Requirements >>
Convert each line of the items below into one string in a JSON list, leaving out blank lines.

The data >>
****

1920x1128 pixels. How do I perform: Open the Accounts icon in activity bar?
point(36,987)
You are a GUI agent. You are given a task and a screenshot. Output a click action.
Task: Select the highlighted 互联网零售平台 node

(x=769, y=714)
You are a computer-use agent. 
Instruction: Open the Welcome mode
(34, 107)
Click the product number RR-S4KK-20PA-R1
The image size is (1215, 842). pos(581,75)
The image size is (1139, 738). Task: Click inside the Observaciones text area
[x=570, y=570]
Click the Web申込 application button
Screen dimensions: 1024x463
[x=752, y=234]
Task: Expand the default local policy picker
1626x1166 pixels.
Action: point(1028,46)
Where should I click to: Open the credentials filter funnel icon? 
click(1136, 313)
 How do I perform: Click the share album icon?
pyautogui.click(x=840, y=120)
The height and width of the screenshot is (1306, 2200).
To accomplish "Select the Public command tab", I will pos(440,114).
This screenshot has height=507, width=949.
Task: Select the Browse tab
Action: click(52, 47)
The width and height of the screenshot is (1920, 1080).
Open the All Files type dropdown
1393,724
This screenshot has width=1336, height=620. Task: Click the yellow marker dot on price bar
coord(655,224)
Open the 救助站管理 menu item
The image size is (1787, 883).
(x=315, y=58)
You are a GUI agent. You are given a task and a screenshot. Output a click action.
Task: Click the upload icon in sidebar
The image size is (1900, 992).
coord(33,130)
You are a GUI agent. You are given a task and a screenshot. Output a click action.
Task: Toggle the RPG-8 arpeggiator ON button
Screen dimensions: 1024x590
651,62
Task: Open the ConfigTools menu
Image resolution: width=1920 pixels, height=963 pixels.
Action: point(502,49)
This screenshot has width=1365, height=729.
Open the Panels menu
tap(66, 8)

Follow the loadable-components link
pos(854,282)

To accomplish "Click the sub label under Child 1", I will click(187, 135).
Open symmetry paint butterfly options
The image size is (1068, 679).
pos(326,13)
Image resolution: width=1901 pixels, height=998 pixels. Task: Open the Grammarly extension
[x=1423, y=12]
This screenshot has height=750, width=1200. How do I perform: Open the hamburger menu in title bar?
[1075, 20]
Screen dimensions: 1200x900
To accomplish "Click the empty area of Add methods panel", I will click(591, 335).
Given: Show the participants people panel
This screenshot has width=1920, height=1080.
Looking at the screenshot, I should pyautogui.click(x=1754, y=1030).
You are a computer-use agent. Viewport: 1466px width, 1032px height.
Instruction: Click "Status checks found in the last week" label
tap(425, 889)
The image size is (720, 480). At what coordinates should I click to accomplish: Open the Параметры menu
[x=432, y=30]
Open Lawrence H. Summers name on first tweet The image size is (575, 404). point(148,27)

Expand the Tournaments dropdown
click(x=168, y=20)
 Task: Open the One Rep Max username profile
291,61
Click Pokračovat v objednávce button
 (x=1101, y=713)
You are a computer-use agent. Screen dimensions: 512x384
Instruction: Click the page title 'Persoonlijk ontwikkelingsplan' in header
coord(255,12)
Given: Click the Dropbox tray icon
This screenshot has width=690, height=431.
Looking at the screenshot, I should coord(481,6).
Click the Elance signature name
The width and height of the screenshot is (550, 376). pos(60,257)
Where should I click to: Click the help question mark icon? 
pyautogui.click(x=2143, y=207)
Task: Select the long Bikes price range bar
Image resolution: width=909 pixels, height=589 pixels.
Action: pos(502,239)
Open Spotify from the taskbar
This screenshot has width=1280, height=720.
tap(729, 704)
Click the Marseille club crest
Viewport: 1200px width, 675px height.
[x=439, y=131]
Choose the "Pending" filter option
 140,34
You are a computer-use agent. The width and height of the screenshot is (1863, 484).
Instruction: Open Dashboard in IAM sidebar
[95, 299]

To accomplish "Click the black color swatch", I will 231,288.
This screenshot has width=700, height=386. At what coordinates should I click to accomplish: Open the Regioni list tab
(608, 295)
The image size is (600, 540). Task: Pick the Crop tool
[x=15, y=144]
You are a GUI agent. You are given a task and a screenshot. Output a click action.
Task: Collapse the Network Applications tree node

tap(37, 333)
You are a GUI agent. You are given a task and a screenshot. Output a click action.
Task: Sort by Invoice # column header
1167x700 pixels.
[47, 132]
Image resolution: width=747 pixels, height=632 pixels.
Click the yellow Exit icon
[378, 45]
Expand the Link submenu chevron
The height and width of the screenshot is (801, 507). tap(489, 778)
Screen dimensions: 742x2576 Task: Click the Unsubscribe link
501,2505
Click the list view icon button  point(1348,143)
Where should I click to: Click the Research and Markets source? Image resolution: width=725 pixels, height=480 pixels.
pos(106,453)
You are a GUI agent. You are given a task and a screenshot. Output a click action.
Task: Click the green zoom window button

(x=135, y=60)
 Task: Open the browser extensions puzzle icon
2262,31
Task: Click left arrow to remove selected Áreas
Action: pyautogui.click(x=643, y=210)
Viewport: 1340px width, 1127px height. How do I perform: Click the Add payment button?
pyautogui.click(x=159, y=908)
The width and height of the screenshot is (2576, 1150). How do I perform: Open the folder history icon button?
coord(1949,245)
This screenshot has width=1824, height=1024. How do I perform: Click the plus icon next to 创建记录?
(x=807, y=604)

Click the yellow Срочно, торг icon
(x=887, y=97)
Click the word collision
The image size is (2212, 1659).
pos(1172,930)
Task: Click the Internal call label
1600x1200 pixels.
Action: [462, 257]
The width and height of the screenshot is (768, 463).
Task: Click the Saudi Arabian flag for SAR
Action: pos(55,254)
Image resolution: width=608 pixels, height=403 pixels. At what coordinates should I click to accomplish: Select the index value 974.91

****

Solution for this problem >>
[
  "1920x1128 pixels. How do I perform: Open the Accounts icon in activity bar?",
  "point(36,987)",
  "You are a GUI agent. You are given a task and a screenshot. Output a click action.",
  "Task: Select the highlighted 互联网零售平台 node",
  "(x=769, y=714)",
  "You are a computer-use agent. ",
  "Instruction: Open the Welcome mode",
  "(34, 107)",
  "Click the product number RR-S4KK-20PA-R1",
  "The image size is (1215, 842). pos(581,75)",
  "The image size is (1139, 738). Task: Click inside the Observaciones text area",
  "[x=570, y=570]",
  "Click the Web申込 application button",
  "Screen dimensions: 1024x463",
  "[x=752, y=234]",
  "Task: Expand the default local policy picker",
  "1626x1166 pixels.",
  "Action: point(1028,46)",
  "Where should I click to: Open the credentials filter funnel icon? ",
  "click(1136, 313)",
  " How do I perform: Click the share album icon?",
  "pyautogui.click(x=840, y=120)",
  "The height and width of the screenshot is (1306, 2200).",
  "To accomplish \"Select the Public command tab\", I will pos(440,114).",
  "This screenshot has height=507, width=949.",
  "Task: Select the Browse tab",
  "Action: click(52, 47)",
  "The width and height of the screenshot is (1920, 1080).",
  "Open the All Files type dropdown",
  "1393,724",
  "This screenshot has width=1336, height=620. Task: Click the yellow marker dot on price bar",
  "coord(655,224)",
  "Open the 救助站管理 menu item",
  "The image size is (1787, 883).",
  "(x=315, y=58)",
  "You are a GUI agent. You are given a task and a screenshot. Output a click action.",
  "Task: Click the upload icon in sidebar",
  "The image size is (1900, 992).",
  "coord(33,130)",
  "You are a GUI agent. You are given a task and a screenshot. Output a click action.",
  "Task: Toggle the RPG-8 arpeggiator ON button",
  "Screen dimensions: 1024x590",
  "651,62",
  "Task: Open the ConfigTools menu",
  "Image resolution: width=1920 pixels, height=963 pixels.",
  "Action: point(502,49)",
  "This screenshot has width=1365, height=729.",
  "Open the Panels menu",
  "tap(66, 8)",
  "Follow the loadable-components link",
  "pos(854,282)",
  "To accomplish \"Click the sub label under Child 1\", I will click(187, 135).",
  "Open symmetry paint butterfly options",
  "The image size is (1068, 679).",
  "pos(326,13)",
  "Image resolution: width=1901 pixels, height=998 pixels. Task: Open the Grammarly extension",
  "[x=1423, y=12]",
  "This screenshot has height=750, width=1200. How do I perform: Open the hamburger menu in title bar?",
  "[1075, 20]",
  "Screen dimensions: 1200x900",
  "To accomplish \"Click the empty area of Add methods panel\", I will click(591, 335).",
  "Given: Show the participants people panel",
  "This screenshot has width=1920, height=1080.",
  "Looking at the screenshot, I should pyautogui.click(x=1754, y=1030).",
  "You are a computer-use agent. Viewport: 1466px width, 1032px height.",
  "Instruction: Click \"Status checks found in the last week\" label",
  "tap(425, 889)",
  "The image size is (720, 480). At what coordinates should I click to accomplish: Open the Параметры menu",
  "[x=432, y=30]",
  "Open Lawrence H. Summers name on first tweet The image size is (575, 404). point(148,27)",
  "Expand the Tournaments dropdown",
  "click(x=168, y=20)",
  " Task: Open the One Rep Max username profile",
  "291,61",
  "Click Pokračovat v objednávce button",
  " (x=1101, y=713)",
  "You are a computer-use agent. Screen dimensions: 512x384",
  "Instruction: Click the page title 'Persoonlijk ontwikkelingsplan' in header",
  "coord(255,12)",
  "Given: Click the Dropbox tray icon",
  "This screenshot has width=690, height=431.",
  "Looking at the screenshot, I should coord(481,6).",
  "Click the Elance signature name",
  "The width and height of the screenshot is (550, 376). pos(60,257)",
  "Where should I click to: Click the help question mark icon? ",
  "pyautogui.click(x=2143, y=207)",
  "Task: Select the long Bikes price range bar",
  "Image resolution: width=909 pixels, height=589 pixels.",
  "Action: pos(502,239)",
  "Open Spotify from the taskbar",
  "This screenshot has width=1280, height=720.",
  "tap(729, 704)",
  "Click the Marseille club crest",
  "Viewport: 1200px width, 675px height.",
  "[x=439, y=131]",
  "Choose the \"Pending\" filter option",
  " 140,34",
  "You are a computer-use agent. The width and height of the screenshot is (1863, 484).",
  "Instruction: Open Dashboard in IAM sidebar",
  "[95, 299]",
  "To accomplish \"Click the black color swatch\", I will 231,288.",
  "This screenshot has width=700, height=386. At what coordinates should I click to accomplish: Open the Regioni list tab",
  "(608, 295)",
  "The image size is (600, 540). Task: Pick the Crop tool",
  "[x=15, y=144]",
  "You are a GUI agent. You are given a task and a screenshot. Output a click action.",
  "Task: Collapse the Network Applications tree node",
  "tap(37, 333)",
  "You are a GUI agent. You are given a task and a screenshot. Output a click action.",
  "Task: Sort by Invoice # column header",
  "1167x700 pixels.",
  "[47, 132]",
  "Image resolution: width=747 pixels, height=632 pixels.",
  "Click the yellow Exit icon",
  "[378, 45]",
  "Expand the Link submenu chevron",
  "The height and width of the screenshot is (801, 507). tap(489, 778)",
  "Screen dimensions: 742x2576 Task: Click the Unsubscribe link",
  "501,2505",
  "Click the list view icon button  point(1348,143)",
  "Where should I click to: Click the Research and Markets source? Image resolution: width=725 pixels, height=480 pixels.",
  "pos(106,453)",
  "You are a GUI agent. You are given a task and a screenshot. Output a click action.",
  "Task: Click the green zoom window button",
  "(x=135, y=60)",
  " Task: Open the browser extensions puzzle icon",
  "2262,31",
  "Task: Click left arrow to remove selected Áreas",
  "Action: pyautogui.click(x=643, y=210)",
  "Viewport: 1340px width, 1127px height. How do I perform: Click the Add payment button?",
  "pyautogui.click(x=159, y=908)",
  "The width and height of the screenshot is (2576, 1150). How do I perform: Open the folder history icon button?",
  "coord(1949,245)",
  "This screenshot has width=1824, height=1024. How do I perform: Click the plus icon next to 创建记录?",
  "(x=807, y=604)",
  "Click the yellow Срочно, торг icon",
  "(x=887, y=97)",
  "Click the word collision",
  "The image size is (2212, 1659).",
  "pos(1172,930)",
  "Task: Click the Internal call label",
  "1600x1200 pixels.",
  "Action: [462, 257]",
  "The width and height of the screenshot is (768, 463).",
  "Task: Click the Saudi Arabian flag for SAR",
  "Action: pos(55,254)",
  "Image resolution: width=608 pixels, height=403 pixels. At what coordinates should I click to accomplish: Select the index value 974.91"
]